Wednesday, July 08, 2015

Series: The Wrath and the Dawn #1
Genres: YA | Fantasy | Romance | Retelling
Published: May 12th, 2015
Publisher: G.P. Putnam's Sons Books for Young Readers
My rating: 
A sumptuous and epically told love story inspired by A Thousand and One Nights

Every dawn brings horror to a different family in a land ruled by a killer. Khalid, the eighteen-year-old Caliph of Khorasan, takes a new bride each night only to have her executed at sunrise. So it is a suspicious surprise when sixteen-year-old Shahrzad volunteers to marry Khalid. But she does so with a clever plan to stay alive and exact revenge on the Caliph for the murder of her best friend and countless other girls. Shazi's wit and will, indeed, get her through to the dawn that no others have seen, but with a catch . . . she’s falling in love with the very boy who killed her dearest friend.

She discovers that the murderous boy-king is not all that he seems and neither are the deaths of so many girls. Shazi is determined to uncover the reason for the murders and to break the cycle once and for all.




Well, I can't say I'm utterly disappointed by this book, but I'm not exactly bewitched by it either. I'm floating somewhere in the middle and currently drowning in my confusion.

The story follows the eighteen-year-old Caliph of Khorasan who takes a new bride every night only to have her executed at sunrise. When Shahrazad's sister faces the wrath of dawn, she arms herself with the need for vengeance and volunteers to be the Caliph's bride with a plan to extend her execution by telling him a story, letting the anticipation build and promising to tell him what comes next only if he lets her live one more day.

While it may sound a bit ludicrous a reason to let her live, I found the aspect really intriguing. It showcases the power of words and I guess even a Caliph isn't invincible to the taunts of cliffhangers. Damn these cliffhangers.

One thing I loved was the Middle Eastern setting of the book. The detail given to the culture was absolutely marvellous and proved quite handy in making the book more sui generis than it would have been otherwise. From architecture to the food, to the people, everything was brought to life with beautiful descriptions and sensory details. And the dialogues. Wondrous.

As much as I wanted to like Shazi, she felt a bit flat to me and I might have liked her better had she set her priorities straight.
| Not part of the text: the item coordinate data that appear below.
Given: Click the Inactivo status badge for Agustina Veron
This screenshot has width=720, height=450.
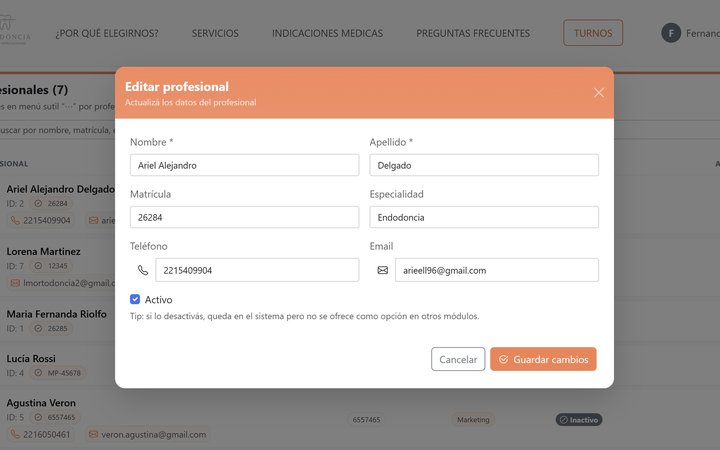Looking at the screenshot, I should click(579, 420).
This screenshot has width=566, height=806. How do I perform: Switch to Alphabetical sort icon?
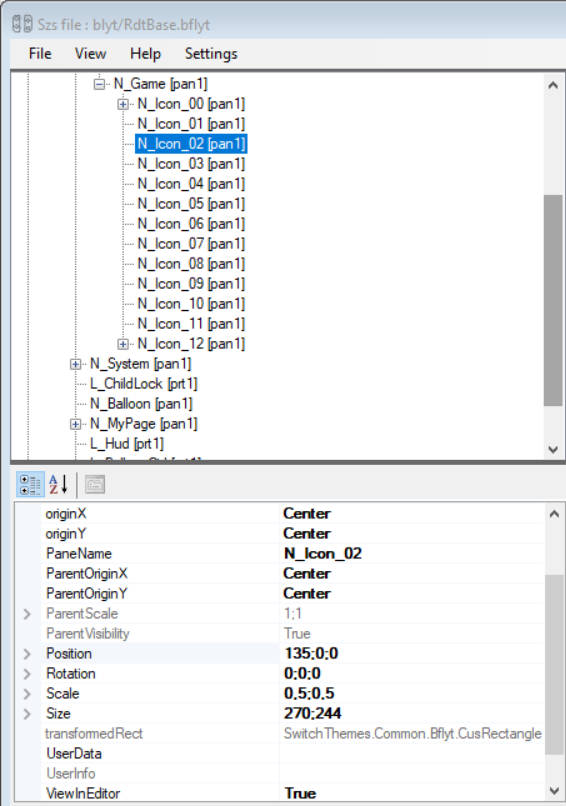pyautogui.click(x=59, y=485)
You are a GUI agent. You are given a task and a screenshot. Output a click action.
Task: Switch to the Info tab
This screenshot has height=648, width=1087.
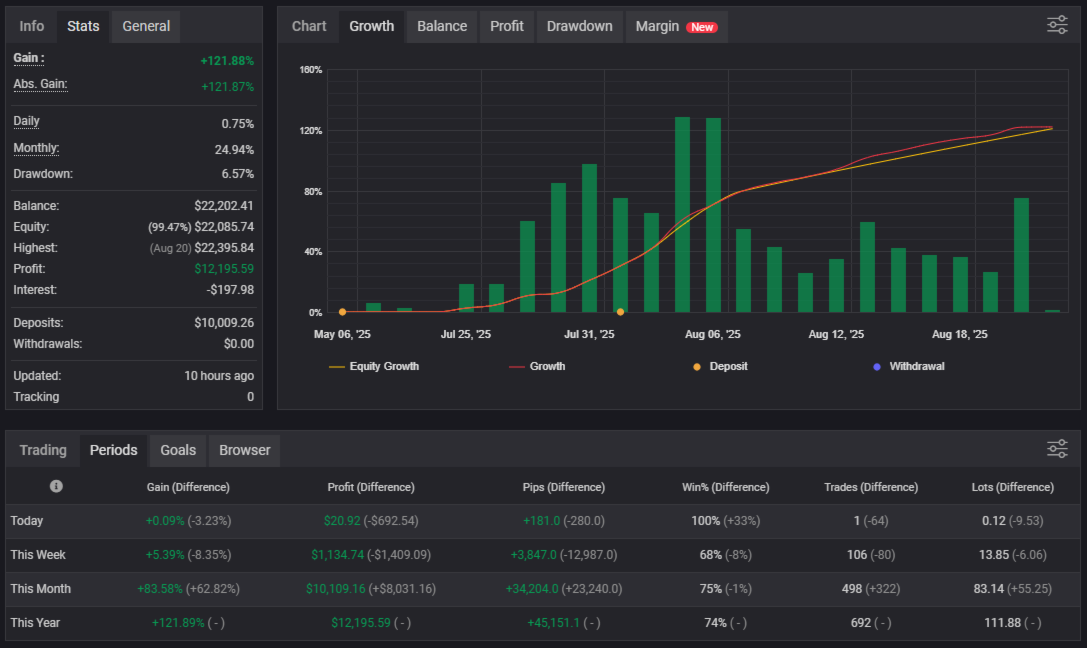[x=31, y=26]
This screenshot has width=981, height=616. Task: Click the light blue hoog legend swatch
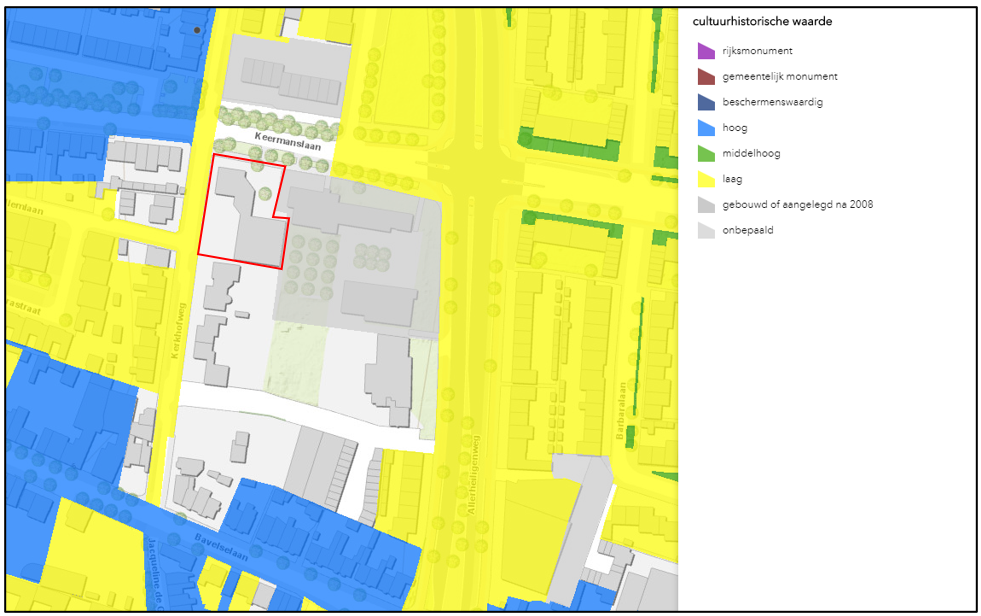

But well, we know how these love/hate relationships go. The heroine goes in with a plan but she falls in love and the plan is disrupted, ya-da. But Shazi..was a bit too hesitant for my liking and since the progress of the romance was lost on me I failed to see WHY she was straying away from her purpose. It was irritating, if anything, having to witness her thoughts contradict her actions.

I did love Khalid. A lot. To smithereens. He was everything Shazi's character could have been - complex, intense, enigmatic and charming and I love myself a broken character every once in a while. I only questioned his character when it came to his feelings for Shazi.
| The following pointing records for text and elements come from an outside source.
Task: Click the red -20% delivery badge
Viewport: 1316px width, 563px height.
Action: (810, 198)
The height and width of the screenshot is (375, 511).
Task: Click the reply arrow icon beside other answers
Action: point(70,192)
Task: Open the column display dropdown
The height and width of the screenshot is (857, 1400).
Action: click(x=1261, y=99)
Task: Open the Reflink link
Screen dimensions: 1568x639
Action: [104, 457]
I've been trying to figure out why Shazi was so special from all the other girls who were executed. WHAT exactly was about her that Khalid lost his wits about and was willing to risk a lot of things for her sake? Khalid had no answers that didn't screambullshit and lame excuse for romance to me because it's like any other girl could have taken Shazi's place and it wouldn't have made a difference to the story.

There wasn't anything remarkable about her personality, as far as I'm concerned. So was it the peculiar shape of her buttocks as she stood under the moonlit garden?

You know what I loved the most, though? The secondary characters. My favorites were Despina with her sharp tongue and humor, and Jalal with his smooth words and carefree nature. We SADLY don't get their POVs. I already ship it though.

"For Shahrzad bore silent witness to the truth. It was only for an instant, and they never glanced at each other. Yet, she wondered how anyone could miss it—the subtle shift in Jalal’s shoulders, and the telltale tilt to Despina’s head."

I'd sell my brothers for a book about Despina and Jalal.

Apart from all that, there were hints of magic, a whiff of action here and there (especially after the 70% mark which was also my favorite part AND the part which completely broke me) and many promises of more to come.

Curiosity wins over and I need the next book in my life.